START DATA RECORDS

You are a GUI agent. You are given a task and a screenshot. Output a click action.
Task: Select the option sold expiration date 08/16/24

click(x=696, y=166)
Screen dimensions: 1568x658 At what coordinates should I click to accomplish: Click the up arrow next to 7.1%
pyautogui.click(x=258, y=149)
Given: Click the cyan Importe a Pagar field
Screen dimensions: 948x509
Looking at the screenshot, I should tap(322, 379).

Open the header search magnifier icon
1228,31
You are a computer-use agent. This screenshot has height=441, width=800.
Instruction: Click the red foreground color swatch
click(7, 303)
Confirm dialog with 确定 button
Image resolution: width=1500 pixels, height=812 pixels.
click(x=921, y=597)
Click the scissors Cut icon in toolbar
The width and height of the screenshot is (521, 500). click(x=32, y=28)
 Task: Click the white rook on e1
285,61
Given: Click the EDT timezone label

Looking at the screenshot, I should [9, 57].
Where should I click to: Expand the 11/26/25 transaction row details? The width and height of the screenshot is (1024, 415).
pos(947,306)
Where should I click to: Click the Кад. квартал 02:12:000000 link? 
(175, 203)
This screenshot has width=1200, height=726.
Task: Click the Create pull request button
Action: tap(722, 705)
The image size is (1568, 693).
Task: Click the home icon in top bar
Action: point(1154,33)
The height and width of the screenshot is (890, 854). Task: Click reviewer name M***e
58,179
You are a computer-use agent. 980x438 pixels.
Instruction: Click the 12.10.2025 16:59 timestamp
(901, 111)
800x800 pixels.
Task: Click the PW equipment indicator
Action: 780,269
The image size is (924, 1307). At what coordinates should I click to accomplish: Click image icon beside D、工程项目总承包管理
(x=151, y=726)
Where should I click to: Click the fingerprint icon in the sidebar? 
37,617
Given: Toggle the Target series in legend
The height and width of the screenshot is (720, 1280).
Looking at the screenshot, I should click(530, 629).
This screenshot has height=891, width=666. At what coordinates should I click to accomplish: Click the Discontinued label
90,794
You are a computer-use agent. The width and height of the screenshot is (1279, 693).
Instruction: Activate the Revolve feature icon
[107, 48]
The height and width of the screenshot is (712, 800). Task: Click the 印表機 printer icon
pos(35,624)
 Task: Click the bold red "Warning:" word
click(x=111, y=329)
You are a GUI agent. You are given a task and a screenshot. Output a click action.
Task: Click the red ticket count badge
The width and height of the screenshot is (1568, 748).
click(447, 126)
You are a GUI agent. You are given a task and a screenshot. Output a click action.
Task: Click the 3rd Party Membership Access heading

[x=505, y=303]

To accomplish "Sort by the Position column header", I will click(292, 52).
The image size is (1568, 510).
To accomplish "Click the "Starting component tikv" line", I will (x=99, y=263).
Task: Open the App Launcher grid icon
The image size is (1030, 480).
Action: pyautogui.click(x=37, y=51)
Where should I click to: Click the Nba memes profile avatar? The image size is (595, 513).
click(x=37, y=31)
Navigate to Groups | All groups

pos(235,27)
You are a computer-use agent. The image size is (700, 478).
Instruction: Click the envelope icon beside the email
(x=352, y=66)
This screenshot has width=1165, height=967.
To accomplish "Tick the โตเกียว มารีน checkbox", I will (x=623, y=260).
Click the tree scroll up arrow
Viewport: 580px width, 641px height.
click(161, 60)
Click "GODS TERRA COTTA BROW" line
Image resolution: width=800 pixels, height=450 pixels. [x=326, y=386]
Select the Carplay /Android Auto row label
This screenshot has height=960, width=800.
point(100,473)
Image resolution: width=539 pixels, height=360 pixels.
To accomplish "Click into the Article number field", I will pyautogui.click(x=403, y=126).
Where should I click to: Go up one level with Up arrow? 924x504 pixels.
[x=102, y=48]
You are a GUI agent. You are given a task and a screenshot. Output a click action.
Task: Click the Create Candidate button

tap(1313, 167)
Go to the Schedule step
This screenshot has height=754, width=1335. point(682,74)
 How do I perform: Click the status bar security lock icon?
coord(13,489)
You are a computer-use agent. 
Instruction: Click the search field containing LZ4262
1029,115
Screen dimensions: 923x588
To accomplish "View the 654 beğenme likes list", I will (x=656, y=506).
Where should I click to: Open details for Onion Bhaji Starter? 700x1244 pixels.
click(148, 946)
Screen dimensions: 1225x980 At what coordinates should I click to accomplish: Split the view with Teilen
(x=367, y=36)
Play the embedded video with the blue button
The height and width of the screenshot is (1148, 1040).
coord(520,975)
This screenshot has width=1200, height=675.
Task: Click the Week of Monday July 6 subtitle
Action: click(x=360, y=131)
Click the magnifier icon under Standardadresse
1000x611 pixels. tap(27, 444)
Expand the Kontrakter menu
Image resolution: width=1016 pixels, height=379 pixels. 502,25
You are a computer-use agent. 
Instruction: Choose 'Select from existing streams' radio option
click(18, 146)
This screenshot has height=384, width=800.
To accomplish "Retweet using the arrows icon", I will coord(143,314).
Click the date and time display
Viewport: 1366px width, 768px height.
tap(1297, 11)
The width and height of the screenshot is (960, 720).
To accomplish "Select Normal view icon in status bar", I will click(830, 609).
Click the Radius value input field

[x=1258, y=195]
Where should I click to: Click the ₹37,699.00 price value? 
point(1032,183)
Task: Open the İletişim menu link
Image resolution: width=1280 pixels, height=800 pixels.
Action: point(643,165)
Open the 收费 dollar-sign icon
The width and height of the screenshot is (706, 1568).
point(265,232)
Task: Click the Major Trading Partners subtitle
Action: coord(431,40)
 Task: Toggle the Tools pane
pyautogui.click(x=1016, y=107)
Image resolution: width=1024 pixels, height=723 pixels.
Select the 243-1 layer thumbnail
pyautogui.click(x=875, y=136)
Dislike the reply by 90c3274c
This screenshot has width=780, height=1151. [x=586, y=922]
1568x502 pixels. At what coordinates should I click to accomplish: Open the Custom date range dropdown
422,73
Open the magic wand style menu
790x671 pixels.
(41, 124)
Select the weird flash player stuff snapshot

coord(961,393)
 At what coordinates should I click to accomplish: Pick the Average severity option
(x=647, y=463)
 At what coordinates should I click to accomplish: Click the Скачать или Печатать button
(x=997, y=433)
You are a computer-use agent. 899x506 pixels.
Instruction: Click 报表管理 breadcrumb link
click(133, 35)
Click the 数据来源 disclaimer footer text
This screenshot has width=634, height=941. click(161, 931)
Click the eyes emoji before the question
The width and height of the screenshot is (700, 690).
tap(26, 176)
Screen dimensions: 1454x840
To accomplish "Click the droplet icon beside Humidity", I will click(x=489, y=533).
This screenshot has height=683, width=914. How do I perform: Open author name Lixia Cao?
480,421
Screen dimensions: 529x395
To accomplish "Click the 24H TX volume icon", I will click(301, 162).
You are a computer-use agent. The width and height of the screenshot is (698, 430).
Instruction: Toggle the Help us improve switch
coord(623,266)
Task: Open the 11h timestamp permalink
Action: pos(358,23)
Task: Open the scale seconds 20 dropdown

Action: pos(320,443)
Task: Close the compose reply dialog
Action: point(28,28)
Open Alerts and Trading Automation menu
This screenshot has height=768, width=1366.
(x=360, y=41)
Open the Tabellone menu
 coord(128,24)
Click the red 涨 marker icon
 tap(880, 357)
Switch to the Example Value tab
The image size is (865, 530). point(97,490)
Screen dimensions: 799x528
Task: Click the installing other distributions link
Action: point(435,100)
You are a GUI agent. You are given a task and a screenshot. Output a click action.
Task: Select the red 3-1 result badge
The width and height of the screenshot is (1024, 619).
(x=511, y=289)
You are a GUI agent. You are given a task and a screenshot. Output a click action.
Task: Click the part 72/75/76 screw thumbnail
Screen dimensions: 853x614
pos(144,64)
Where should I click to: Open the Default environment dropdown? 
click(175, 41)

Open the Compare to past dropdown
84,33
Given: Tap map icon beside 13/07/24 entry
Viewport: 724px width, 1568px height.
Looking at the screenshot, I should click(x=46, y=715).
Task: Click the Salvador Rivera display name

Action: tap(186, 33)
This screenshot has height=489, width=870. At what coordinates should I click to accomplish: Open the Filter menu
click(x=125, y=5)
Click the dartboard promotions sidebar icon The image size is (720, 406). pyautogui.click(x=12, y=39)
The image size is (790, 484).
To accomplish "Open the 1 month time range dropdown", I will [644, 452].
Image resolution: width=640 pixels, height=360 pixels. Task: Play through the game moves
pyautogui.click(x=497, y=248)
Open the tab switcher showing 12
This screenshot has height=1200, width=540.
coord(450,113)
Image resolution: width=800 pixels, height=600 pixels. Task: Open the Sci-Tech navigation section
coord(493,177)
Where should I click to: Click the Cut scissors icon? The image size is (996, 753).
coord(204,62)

END DATA RECORDS

All lines above from the one containing "Select the Carplay /Android Auto row label" to the one containing "Task: Open the İletişim menu link" must be repeated exactly, both lines included, and no others.

## [REPLY]
Select the Carplay /Android Auto row label
This screenshot has height=960, width=800.
point(100,473)
Image resolution: width=539 pixels, height=360 pixels.
To accomplish "Click into the Article number field", I will pyautogui.click(x=403, y=126).
Where should I click to: Go up one level with Up arrow? 924x504 pixels.
[x=102, y=48]
You are a GUI agent. You are given a task and a screenshot. Output a click action.
Task: Click the Create Candidate button

tap(1313, 167)
Go to the Schedule step
This screenshot has height=754, width=1335. point(682,74)
 How do I perform: Click the status bar security lock icon?
coord(13,489)
You are a computer-use agent. 
Instruction: Click the search field containing LZ4262
1029,115
Screen dimensions: 923x588
To accomplish "View the 654 beğenme likes list", I will (x=656, y=506).
Where should I click to: Open details for Onion Bhaji Starter? 700x1244 pixels.
click(148, 946)
Screen dimensions: 1225x980 At what coordinates should I click to accomplish: Split the view with Teilen
(x=367, y=36)
Play the embedded video with the blue button
The height and width of the screenshot is (1148, 1040).
coord(520,975)
This screenshot has width=1200, height=675.
Task: Click the Week of Monday July 6 subtitle
Action: click(x=360, y=131)
Click the magnifier icon under Standardadresse
1000x611 pixels. tap(27, 444)
Expand the Kontrakter menu
Image resolution: width=1016 pixels, height=379 pixels. 502,25
You are a computer-use agent. 
Instruction: Choose 'Select from existing streams' radio option
click(18, 146)
This screenshot has height=384, width=800.
To accomplish "Retweet using the arrows icon", I will coord(143,314).
Click the date and time display
Viewport: 1366px width, 768px height.
tap(1297, 11)
The width and height of the screenshot is (960, 720).
To accomplish "Select Normal view icon in status bar", I will click(830, 609).
Click the Radius value input field

[x=1258, y=195]
Where should I click to: Click the ₹37,699.00 price value? 
point(1032,183)
Task: Open the İletişim menu link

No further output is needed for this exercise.